Segment Open

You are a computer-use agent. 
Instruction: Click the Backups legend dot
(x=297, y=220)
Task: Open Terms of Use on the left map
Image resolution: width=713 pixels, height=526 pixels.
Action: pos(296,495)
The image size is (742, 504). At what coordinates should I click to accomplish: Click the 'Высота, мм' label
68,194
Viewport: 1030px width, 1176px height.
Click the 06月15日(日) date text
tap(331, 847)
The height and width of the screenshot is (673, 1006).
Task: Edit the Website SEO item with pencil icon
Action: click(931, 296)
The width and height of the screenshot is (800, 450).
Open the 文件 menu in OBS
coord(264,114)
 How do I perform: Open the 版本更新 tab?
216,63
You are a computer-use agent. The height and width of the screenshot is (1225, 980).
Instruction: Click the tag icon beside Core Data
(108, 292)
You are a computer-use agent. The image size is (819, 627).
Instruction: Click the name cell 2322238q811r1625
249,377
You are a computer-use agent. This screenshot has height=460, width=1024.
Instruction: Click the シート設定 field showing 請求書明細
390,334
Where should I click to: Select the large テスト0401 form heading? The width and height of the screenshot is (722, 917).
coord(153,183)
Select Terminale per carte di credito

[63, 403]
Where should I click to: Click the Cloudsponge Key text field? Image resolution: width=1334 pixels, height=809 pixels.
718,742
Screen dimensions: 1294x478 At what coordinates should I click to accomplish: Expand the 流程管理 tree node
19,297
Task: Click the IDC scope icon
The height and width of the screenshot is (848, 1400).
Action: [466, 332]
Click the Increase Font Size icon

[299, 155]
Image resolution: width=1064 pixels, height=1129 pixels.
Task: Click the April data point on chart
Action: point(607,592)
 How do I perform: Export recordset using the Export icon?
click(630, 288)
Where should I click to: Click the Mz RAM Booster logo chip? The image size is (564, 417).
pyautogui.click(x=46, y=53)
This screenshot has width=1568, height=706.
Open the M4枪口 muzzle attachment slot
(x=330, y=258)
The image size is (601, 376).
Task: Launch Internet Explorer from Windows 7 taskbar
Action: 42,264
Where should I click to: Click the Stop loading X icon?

Segment Closed

Start printing at the line with "Open the M4枪口 muzzle attachment slot" and stop after the final line of the listing above, keeping every line exact.

■ Result ■
Open the M4枪口 muzzle attachment slot
(x=330, y=258)
The image size is (601, 376).
Task: Launch Internet Explorer from Windows 7 taskbar
Action: 42,264
Where should I click to: Click the Stop loading X icon?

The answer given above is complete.